Rachel Parent is the founder of “Kids Right to Know,” an organization calling for the labeling of GM foods. In this exclusive Green Interview, Parent explains the issues surrounding GM seeds, GM salmon, the need for mandatory labelling and how the organization she founded informs, educates, and motivate kids to stand up and make a difference.
According to Parent, while the promise of genetically modified plants was to increase yields and use less water, neither has actually been achieved. Instead, the purpose today seems to be either pest resistance or to allow the increased use of pesticides. “They require more water, they require more fertilizers, they require more pesticides,” she says. Parent also explains how the promise to feed the world was never realized and instead GMOs are contributing to poverty worldwide. She says farmers are investing in genetically modified seeds because they think that the yields will be higher but soon find that “they get diseases, the yields fail, pests become resistant to it and they eat all their crops and the farmers end up with nothing.”
Parent also discusses GM salmon—the eggs were approved by Canada’s Minister of Environment in 2013 but the fish themselves have yet to be approved for human consumption. The salmon are engineered with a growth hormone gene from Chinook salmon and genetic material from ocean pout (an eel-like creature). The company AquaBounty—now owned by Intrexon—claims the salmon grow to market-size twice as fast as other farmed salmon and plan to produce the eggs in Prince Edward Island and ship them to Panama for grow-out and processing. If approved, it would be the first GE food animal in the world.

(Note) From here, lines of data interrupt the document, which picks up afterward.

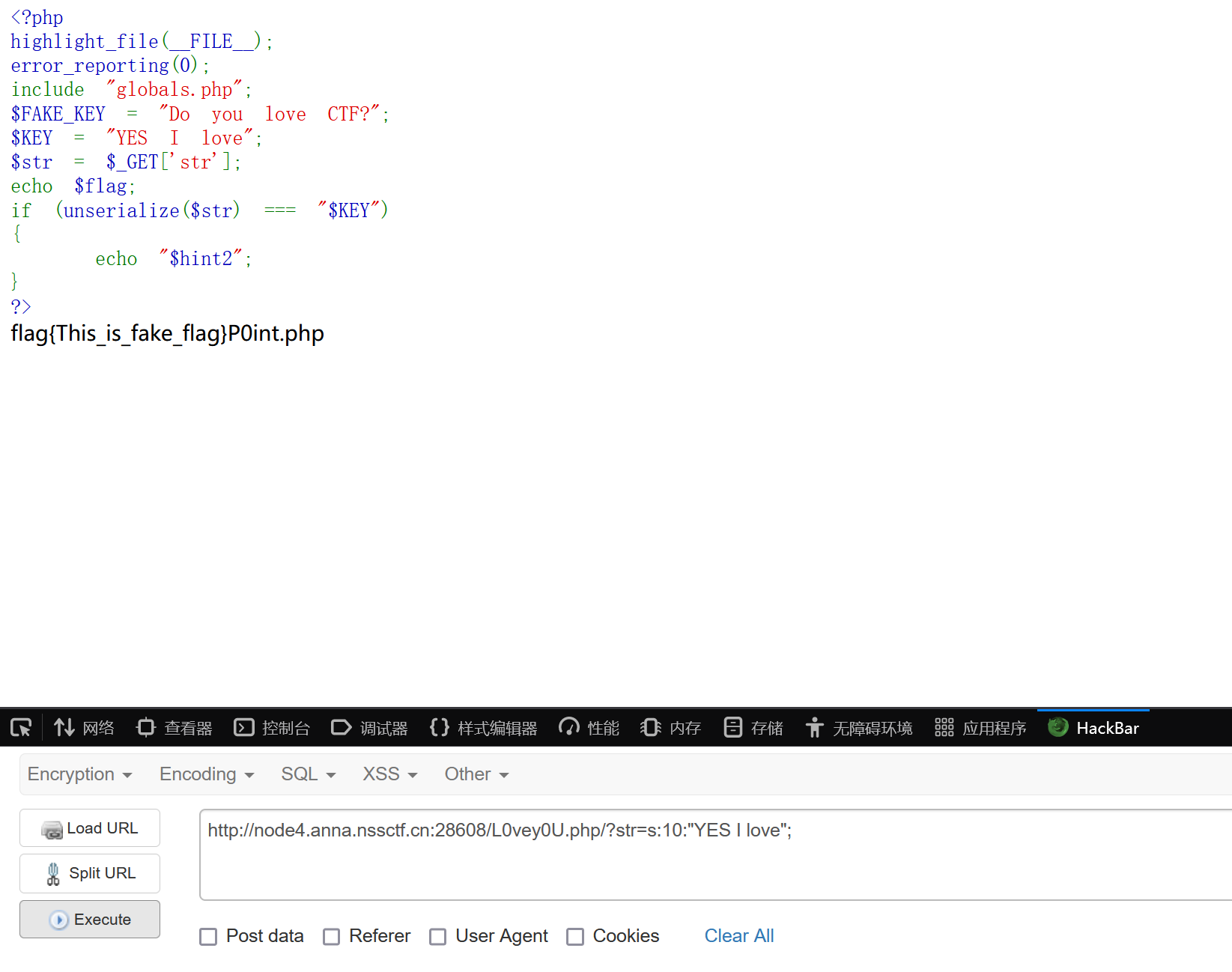Tick the Referer checkbox
Image resolution: width=1232 pixels, height=972 pixels.
coord(331,937)
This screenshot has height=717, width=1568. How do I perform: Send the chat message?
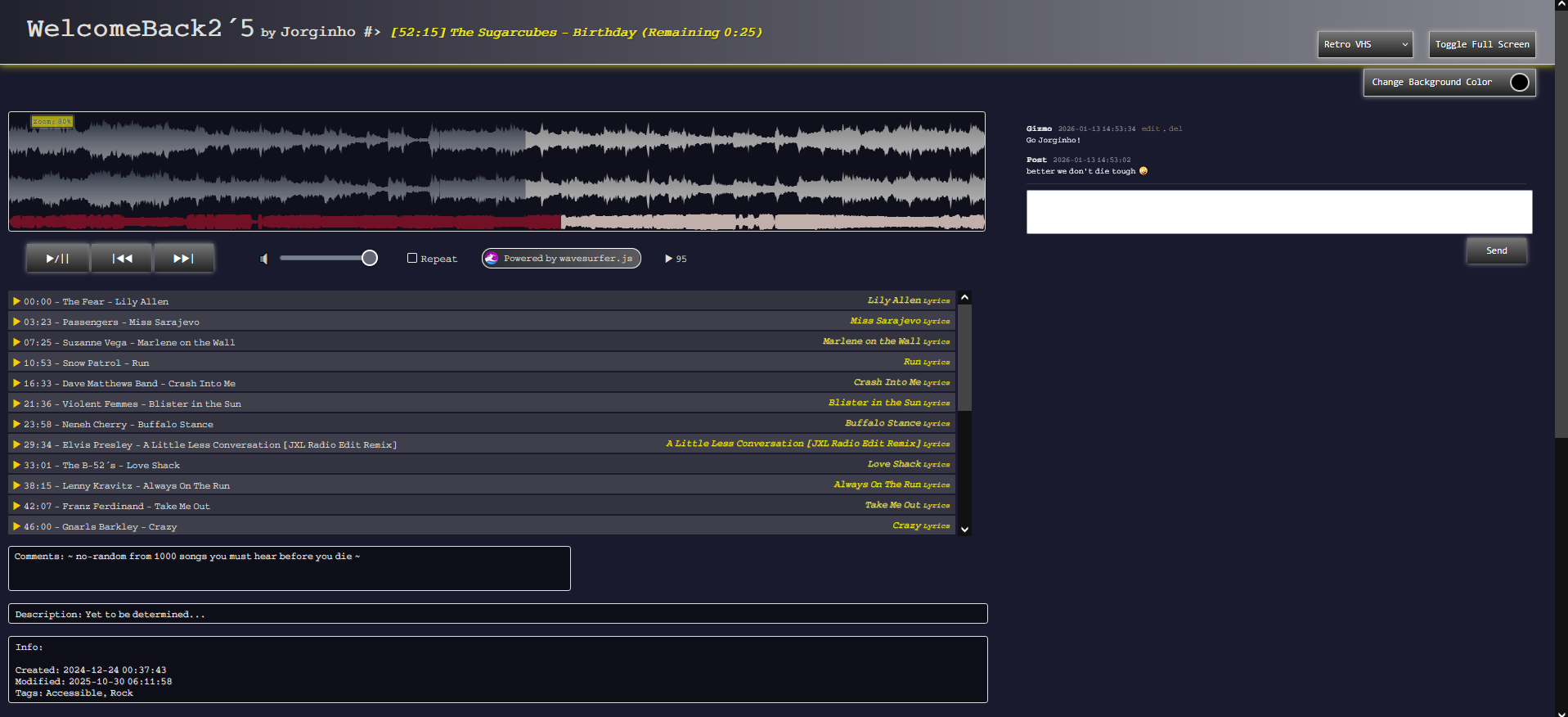1496,250

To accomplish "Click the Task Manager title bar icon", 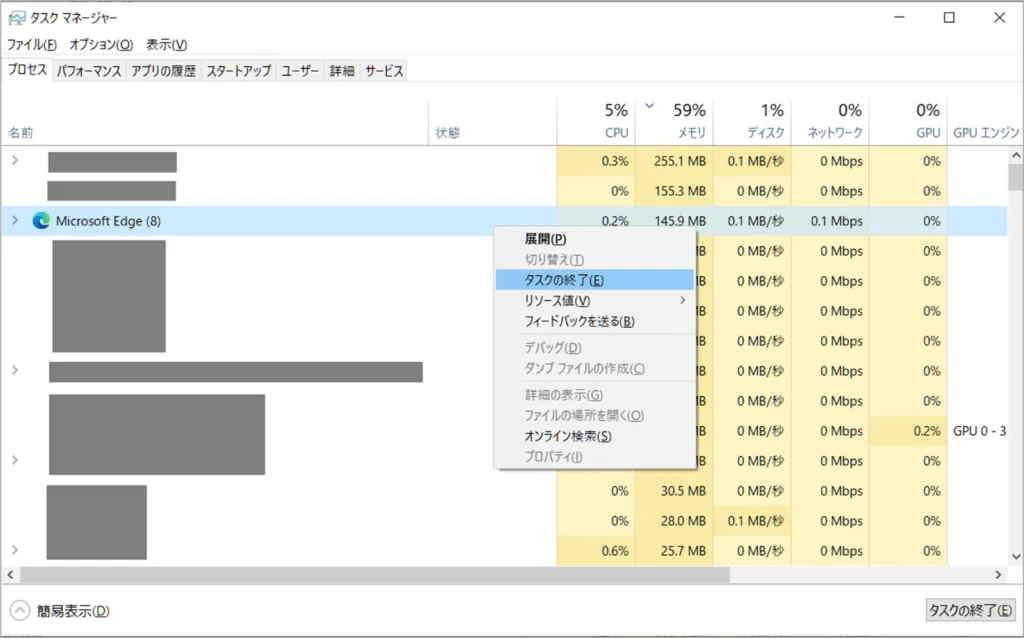I will [x=16, y=18].
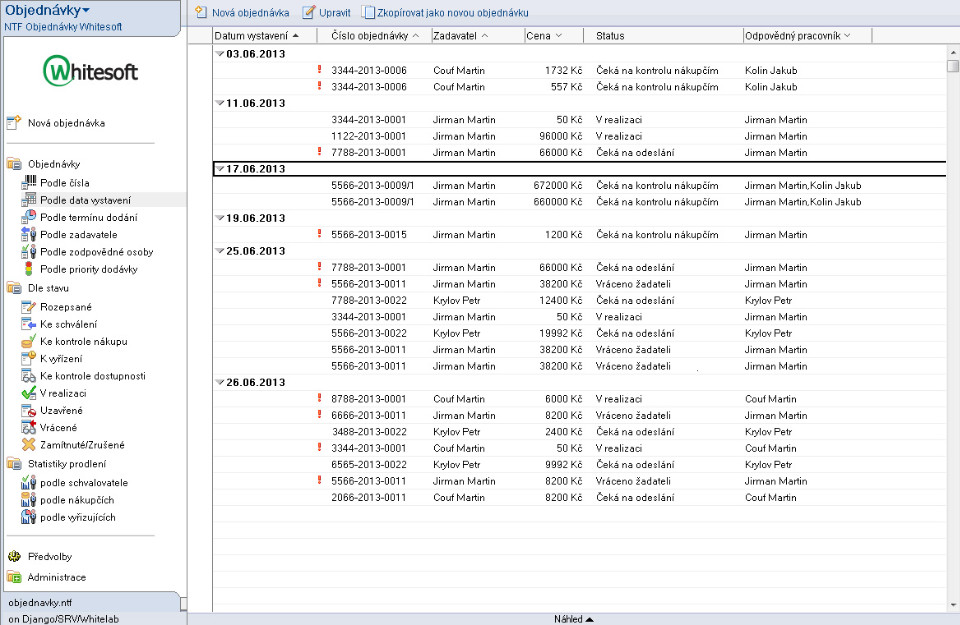Open the Objednávky application dropdown title
This screenshot has height=625, width=960.
click(x=47, y=10)
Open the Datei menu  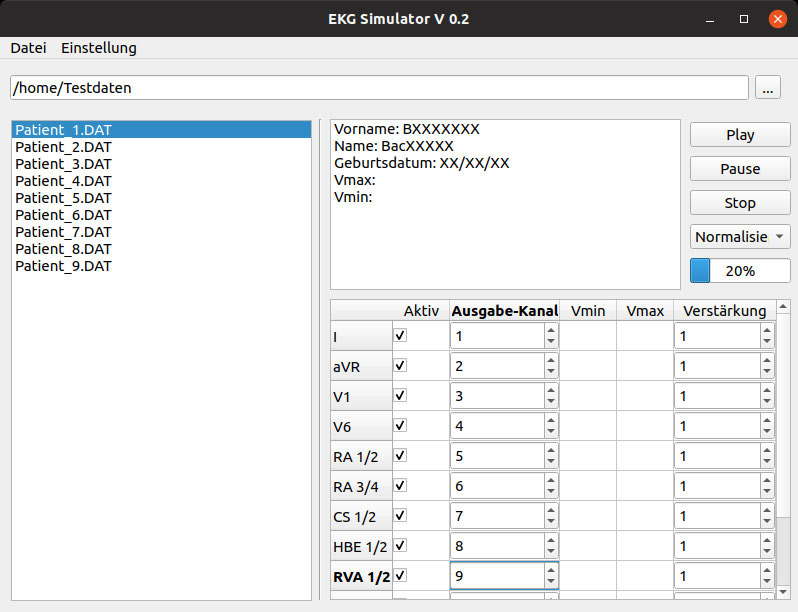28,48
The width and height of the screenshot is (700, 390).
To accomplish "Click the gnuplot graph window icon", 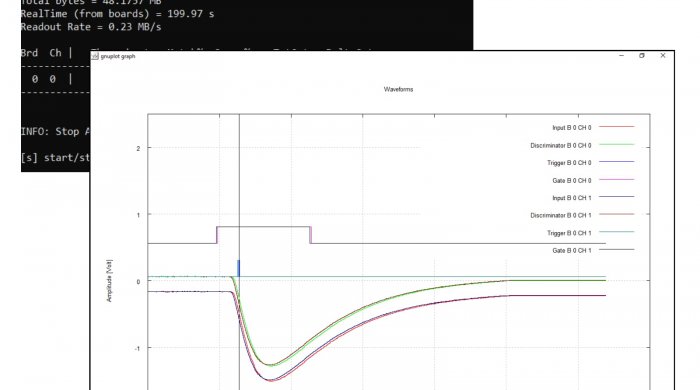I will (x=95, y=56).
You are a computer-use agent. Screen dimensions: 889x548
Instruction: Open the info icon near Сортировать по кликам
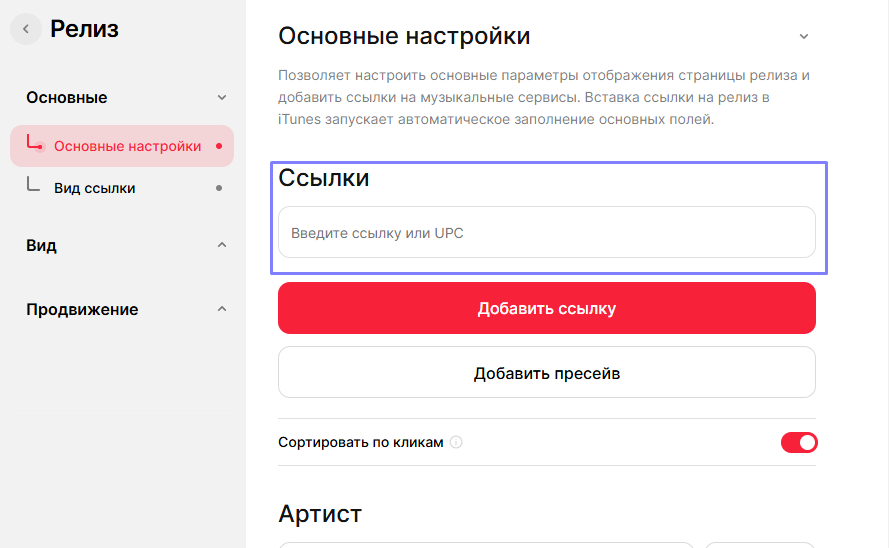[x=456, y=442]

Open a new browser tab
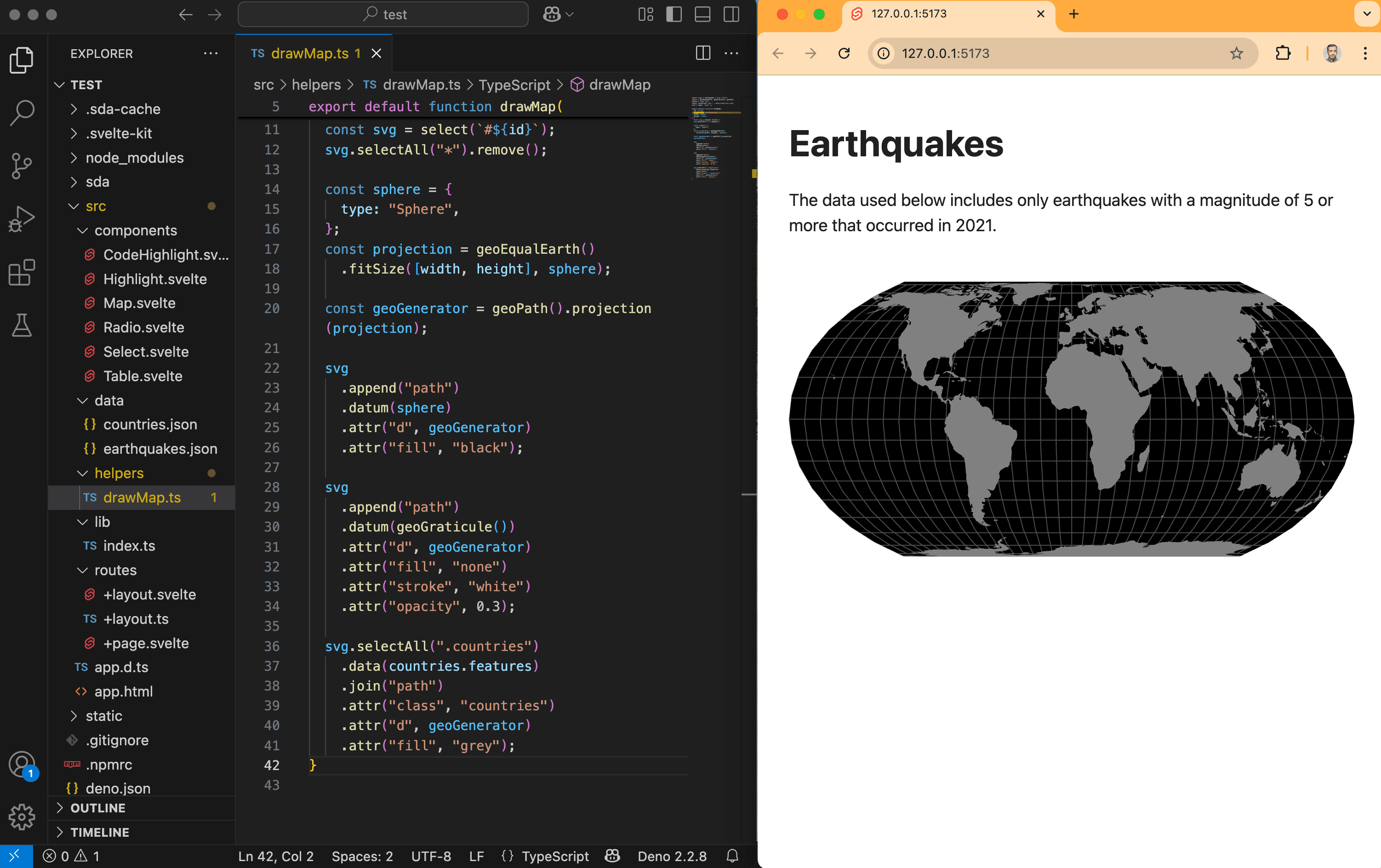pyautogui.click(x=1073, y=14)
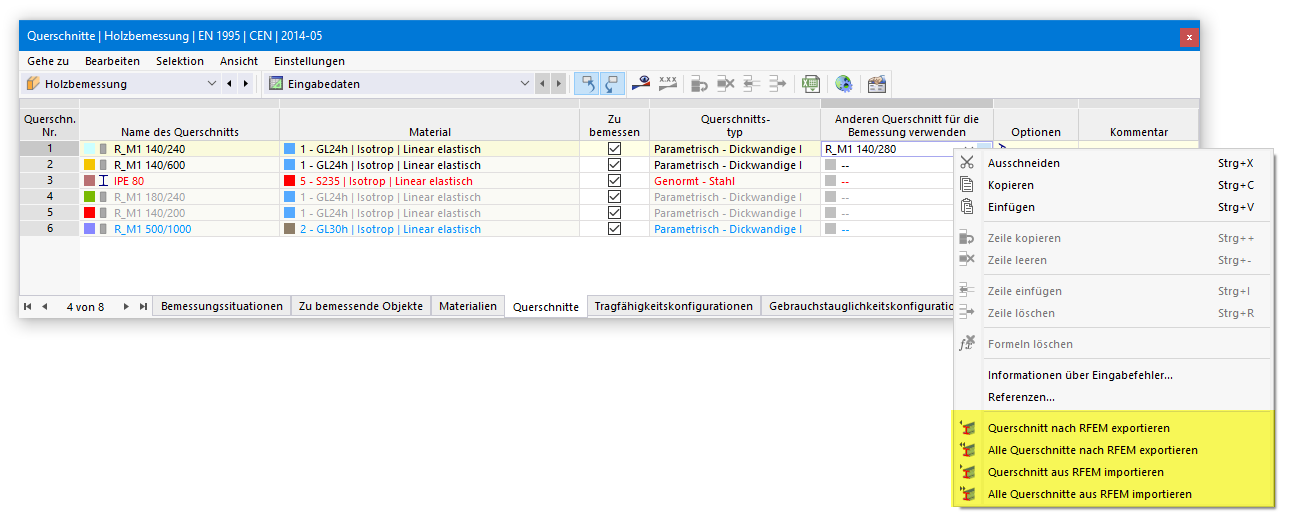Uncheck Zu bemessen for row 1
1293x530 pixels.
pyautogui.click(x=614, y=148)
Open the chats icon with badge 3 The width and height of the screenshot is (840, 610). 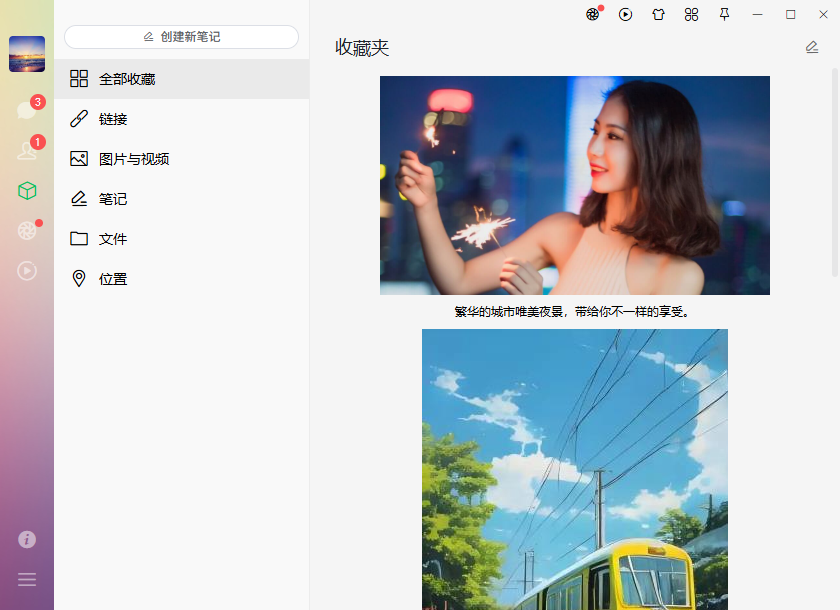27,110
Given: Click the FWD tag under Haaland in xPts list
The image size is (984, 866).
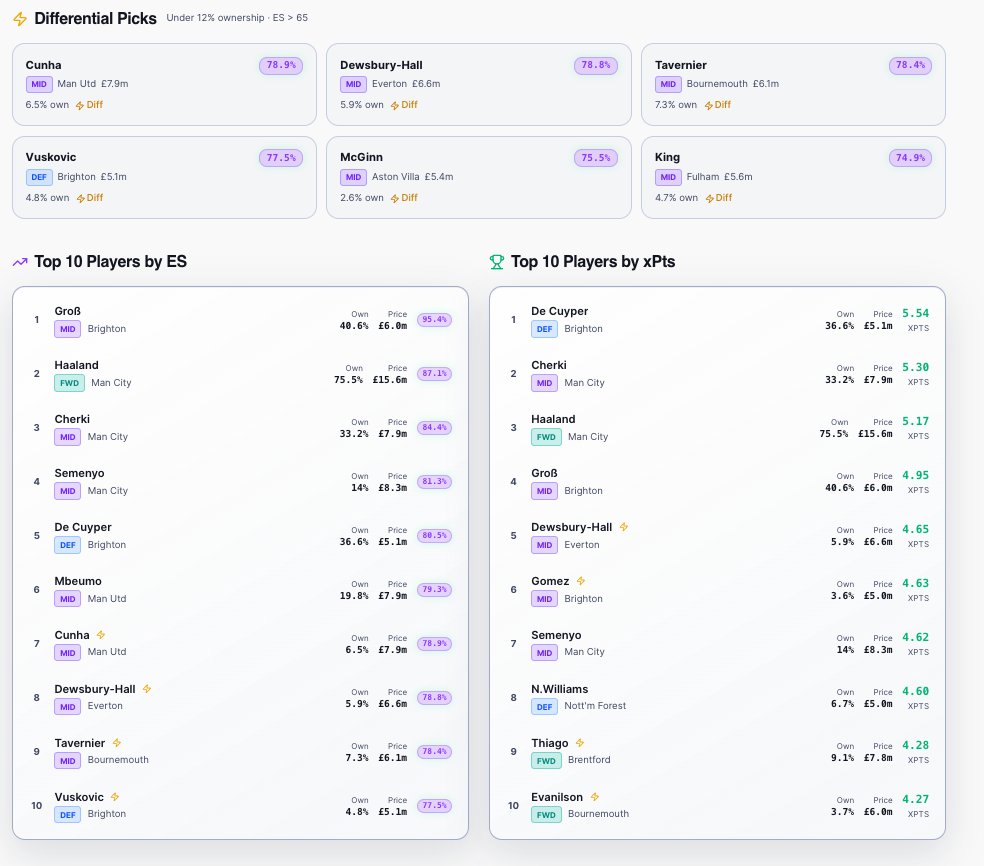Looking at the screenshot, I should click(x=546, y=437).
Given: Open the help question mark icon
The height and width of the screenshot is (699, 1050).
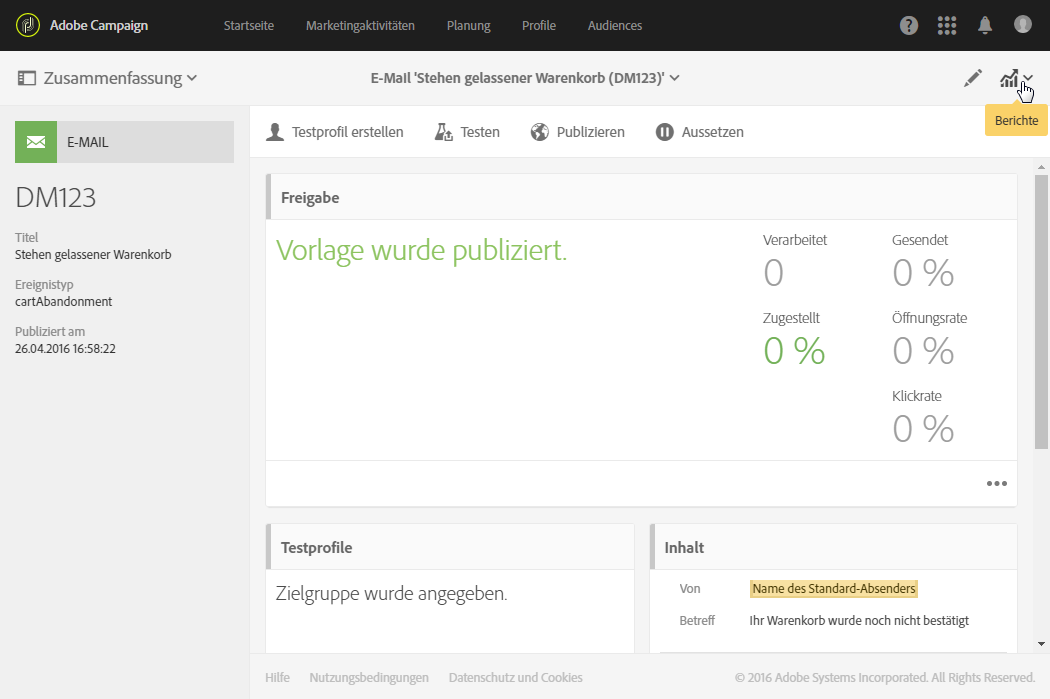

Parent says that if any of these bigger, faster growing, more aggressive fish were to escape into the wild there would be a “domino effect” of environmental consequences.
According to Parent, 64 countries around the world have mandatory labeling while Canada and the US are the only two industrialized nations that don’t require mandatory GMO labelling. She also points out that 70 percent of the foods we now eat contain Genetically Modified Organisms (GMOs) but we don’t know it because there’s no requirement to label it. Parent argues that while many independent peer reviewed studies question the safety of GMOs, linking them to allergies, digestive disorders, organ damage, even tumors, we are in effect being used as guinea pigs by the biotech industry.